The Most Dangerous Thing by Laura Lippman (William Morrow, September 2011)
In another stand alone novel, the author of the Tess Monaghan series shows once again how adeptly she handles characters at odds with themselves and with those around him. In the late seventies, brothers Tim, Sean and Go-Go (Gordon) formed a unique friendship with best friends Mickey and Gwen and spent their last summer of freedom roaming the woods in the exurbs of Baltimore until the night of Hurricane David when they are witness to something, a secret they harbor, as do their parents, into adulthood, but must face thirty years later when Go-Go dies, slamming his car into a concrete barrier, drunk after several years of sobriety. Gwen has left her husband and daughter to care for her father who has broken his hip; she has plans on divorcing her husband who refuses to consent. When the four reunite for Go-Go’s funeral, they realize that the events of 1979 have shaped their futures and relationships in unexpected ways, and they come to realize that events of that summer did not unfold as they remember, or knew, and that one of them may be more culpable in Go-Go’s life failings since then and now in his death.

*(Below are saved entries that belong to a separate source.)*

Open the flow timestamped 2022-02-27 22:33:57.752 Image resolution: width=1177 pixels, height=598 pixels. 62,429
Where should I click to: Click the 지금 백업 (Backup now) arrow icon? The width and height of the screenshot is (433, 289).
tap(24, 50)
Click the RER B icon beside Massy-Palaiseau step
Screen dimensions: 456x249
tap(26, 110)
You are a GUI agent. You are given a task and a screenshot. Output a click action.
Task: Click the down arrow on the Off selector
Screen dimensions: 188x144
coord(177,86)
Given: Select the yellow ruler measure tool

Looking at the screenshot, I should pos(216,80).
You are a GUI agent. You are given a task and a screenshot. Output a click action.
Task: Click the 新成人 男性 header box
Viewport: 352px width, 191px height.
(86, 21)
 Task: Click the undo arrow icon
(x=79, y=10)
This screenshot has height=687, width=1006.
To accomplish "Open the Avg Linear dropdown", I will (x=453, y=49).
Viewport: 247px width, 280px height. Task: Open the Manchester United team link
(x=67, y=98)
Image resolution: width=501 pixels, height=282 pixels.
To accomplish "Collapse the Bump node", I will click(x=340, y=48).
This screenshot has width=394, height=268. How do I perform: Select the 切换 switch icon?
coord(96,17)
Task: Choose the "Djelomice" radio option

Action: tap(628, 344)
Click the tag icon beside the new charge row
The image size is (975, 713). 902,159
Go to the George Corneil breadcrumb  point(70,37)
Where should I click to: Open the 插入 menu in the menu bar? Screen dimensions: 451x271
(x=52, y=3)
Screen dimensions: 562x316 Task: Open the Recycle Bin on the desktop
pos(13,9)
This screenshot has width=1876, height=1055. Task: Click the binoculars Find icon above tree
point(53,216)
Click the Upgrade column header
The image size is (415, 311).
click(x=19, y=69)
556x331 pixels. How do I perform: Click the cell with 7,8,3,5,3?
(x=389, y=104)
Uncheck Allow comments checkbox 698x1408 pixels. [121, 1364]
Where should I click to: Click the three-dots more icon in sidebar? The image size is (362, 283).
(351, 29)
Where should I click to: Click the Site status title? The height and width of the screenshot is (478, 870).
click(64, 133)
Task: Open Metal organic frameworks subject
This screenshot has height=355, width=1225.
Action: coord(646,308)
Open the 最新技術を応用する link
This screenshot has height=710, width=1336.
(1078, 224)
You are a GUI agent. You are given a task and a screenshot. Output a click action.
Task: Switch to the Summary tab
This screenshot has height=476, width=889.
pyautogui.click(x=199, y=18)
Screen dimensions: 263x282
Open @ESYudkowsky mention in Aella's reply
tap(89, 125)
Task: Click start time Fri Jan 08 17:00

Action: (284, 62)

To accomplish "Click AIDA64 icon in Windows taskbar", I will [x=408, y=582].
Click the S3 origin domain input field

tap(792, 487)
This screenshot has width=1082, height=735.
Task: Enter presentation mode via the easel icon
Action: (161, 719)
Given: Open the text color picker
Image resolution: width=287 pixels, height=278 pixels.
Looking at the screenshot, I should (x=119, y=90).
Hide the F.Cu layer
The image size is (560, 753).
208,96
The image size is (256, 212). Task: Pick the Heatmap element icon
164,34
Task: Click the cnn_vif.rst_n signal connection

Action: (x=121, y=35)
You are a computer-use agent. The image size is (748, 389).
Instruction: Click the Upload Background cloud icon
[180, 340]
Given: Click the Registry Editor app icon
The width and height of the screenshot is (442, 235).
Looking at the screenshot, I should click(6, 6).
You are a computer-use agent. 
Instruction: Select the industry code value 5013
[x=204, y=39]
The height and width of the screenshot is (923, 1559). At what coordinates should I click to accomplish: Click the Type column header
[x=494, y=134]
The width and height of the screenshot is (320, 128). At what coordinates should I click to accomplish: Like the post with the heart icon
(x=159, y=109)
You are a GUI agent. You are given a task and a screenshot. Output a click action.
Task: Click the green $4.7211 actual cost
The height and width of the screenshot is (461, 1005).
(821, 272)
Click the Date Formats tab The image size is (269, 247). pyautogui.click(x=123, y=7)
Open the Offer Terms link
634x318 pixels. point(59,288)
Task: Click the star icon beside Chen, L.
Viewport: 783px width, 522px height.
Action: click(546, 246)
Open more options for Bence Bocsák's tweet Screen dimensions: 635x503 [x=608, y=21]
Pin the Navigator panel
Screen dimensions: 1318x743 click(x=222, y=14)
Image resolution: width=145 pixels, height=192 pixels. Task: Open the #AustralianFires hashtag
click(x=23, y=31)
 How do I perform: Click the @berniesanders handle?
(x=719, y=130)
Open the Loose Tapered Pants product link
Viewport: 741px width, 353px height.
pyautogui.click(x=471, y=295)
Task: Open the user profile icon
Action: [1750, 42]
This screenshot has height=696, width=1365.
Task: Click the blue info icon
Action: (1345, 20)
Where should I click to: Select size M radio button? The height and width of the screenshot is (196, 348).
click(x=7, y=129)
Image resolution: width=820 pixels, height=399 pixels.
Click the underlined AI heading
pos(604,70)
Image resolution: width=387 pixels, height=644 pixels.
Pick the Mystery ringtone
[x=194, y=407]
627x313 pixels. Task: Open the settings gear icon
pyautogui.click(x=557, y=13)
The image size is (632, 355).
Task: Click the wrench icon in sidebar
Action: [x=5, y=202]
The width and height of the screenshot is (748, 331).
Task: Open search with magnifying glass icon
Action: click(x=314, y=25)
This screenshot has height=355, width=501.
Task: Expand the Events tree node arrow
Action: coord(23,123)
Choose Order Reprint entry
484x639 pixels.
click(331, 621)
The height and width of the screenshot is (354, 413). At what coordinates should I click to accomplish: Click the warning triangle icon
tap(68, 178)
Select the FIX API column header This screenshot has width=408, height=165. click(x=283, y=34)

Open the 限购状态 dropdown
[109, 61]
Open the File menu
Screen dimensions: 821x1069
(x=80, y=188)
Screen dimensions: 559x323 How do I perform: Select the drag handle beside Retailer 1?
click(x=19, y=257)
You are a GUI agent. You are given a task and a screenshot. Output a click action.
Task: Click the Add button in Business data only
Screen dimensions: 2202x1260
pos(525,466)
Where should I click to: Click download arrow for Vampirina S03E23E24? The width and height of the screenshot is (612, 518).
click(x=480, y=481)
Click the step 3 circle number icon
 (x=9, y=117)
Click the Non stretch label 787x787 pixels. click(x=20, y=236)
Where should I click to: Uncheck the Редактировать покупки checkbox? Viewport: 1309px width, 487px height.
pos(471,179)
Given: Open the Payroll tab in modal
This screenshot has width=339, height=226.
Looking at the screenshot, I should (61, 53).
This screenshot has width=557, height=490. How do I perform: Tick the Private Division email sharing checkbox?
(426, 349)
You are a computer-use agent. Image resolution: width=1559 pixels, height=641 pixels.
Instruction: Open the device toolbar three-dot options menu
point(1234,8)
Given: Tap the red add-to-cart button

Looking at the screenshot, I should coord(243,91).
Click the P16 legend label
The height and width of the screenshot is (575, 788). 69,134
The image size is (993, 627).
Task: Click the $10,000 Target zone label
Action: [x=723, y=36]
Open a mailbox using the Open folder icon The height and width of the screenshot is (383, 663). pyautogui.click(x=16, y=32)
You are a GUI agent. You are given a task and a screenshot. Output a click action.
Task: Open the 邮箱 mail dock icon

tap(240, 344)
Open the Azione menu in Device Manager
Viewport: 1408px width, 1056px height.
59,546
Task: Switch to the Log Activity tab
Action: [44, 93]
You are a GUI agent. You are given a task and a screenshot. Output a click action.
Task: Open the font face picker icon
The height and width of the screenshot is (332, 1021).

Lippman writes with extreme subtlety, offering clues that are not immediately apparent, but return in “aha” moments later in the narrative. She slowly reveals layers bit by bit, some things seemingly unimportant at the moment, but she wastes nothing and everything ties together in the end. What should have been an innocent summer of freedom turns into a string of events that changes the five of them forever. Fans of Tess Monaghan, now a new mother, will be pleased to see she makes a cameo in the story.